Outrage has grown in the last week over the way the case of Elijah McClain has been handled. McClain was a 23-year-old Black man who died last year during a confrontation with police in Aurora, Colo. After a petition for a new investigation into the case garnered 3 million signatures, Colorado Gov. Jared Polis (D) has appointed a special prosecutor to the case.
CBS News reports that state Attorney General Phil Weiser will launch an investigation into McClain’s death. In a statement, Polis said charges will be filed “if the facts support prosecution.” Weiser’s appointment comes a day after The Root reported that Polis announced his intention to look into the case. “Elijah McClain should be alive today. His life mattered and his death was tragic,” Weiser said in a statement.
That sentiment was echoed by Polis in his own statement. “Elijah McClain should be alive today, and we owe it to his family to take this step and elevate the pursuit of justice in his name to a statewide concern. Now more than ever, we must do everything within our power to foster public trust and confidence in law enforcement and the criminal justice system,” the governor’s statement read. He also claimed that he was “moved” after talking to McClain’s mother.
“They murdered him. They are bullies with badges,” Shaneen McClain said of the officers involved in her son’s death.
District attorney Dave Young, who initially investigated the case, said that McClain was uncooperative with police during the night of the incident last August. His family argues that he was just listening to music while on his way home. Young’s report on the incident quotes McClain as saying, “Can you leave me alone, you guys started to arrest me and I was stopping my music to listen, now let me go.” Young’s report also claims that McClain escalated the situation by reaching for Officer Randy Rodema’s gun.
Mari Newman, the attorney representing McClain’s family, pushed back against that claim. “Don’t you think if he really had grabbed someone’s gun, we would see fingerprints that have been lifted from the gun?” Newman told CBS News. Young said that he hadn’t found evidence that would contradict Rodema’s claim. As the situation escalated, the police put McClain into a chokehold and he eventually lost consciousness.
From CBS News:
Paramedics later arrived at the scene and a medic gave McClain ketamine to sedate him.
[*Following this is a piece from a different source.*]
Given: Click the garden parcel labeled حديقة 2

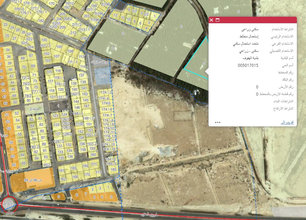Looking at the screenshot, I should click(34, 109).

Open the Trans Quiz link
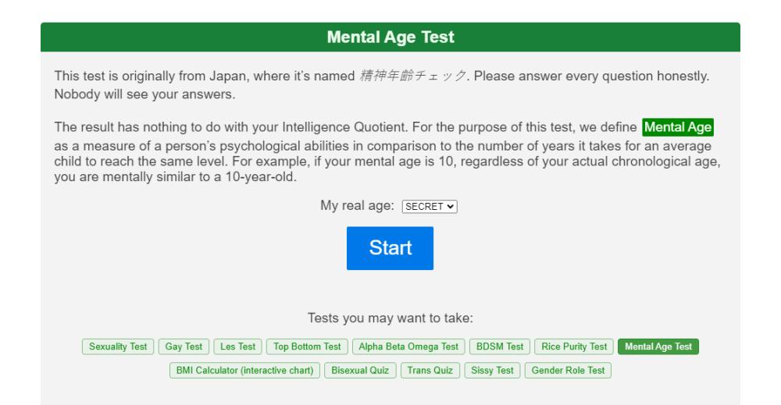tap(430, 371)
McClain was then taken to the hospital but suffered cardiac arrest that led to “anoxic encephalopathy,” or loss of blood flow to the brain, and was pronounced brain dead three days later.
According to the DA’s report, the coroner was unable to determine a cause of death — but didn’t rule out the possibility that ketamine contributed. The coroner wrote that McClain was given a “therapeutic level” of ketamine, but could have had an “idiosyncratic” reaction to the drug.
Young made the initial decision not to charge the officers. When asked if the officer’s actions were justified, he said: “Legally, yes.”
On Thursday, Young released a statement that restated his position on not filing criminal charges. “Ultimately, while I may share the vast public opinion that Elijah McClain’s death could have been avoided, it is not my role to file criminal charges based on opinion, but rather, on the evidence revealed from the investigation and applicable Colorado law.” Young wrote. “While the officers no doubt used force in this incident, based on the evidence and the law applicable at the time of Mr. McClain’s death, the prosecution cannot disprove the officers’ reasonable belief in the necessity to use force.”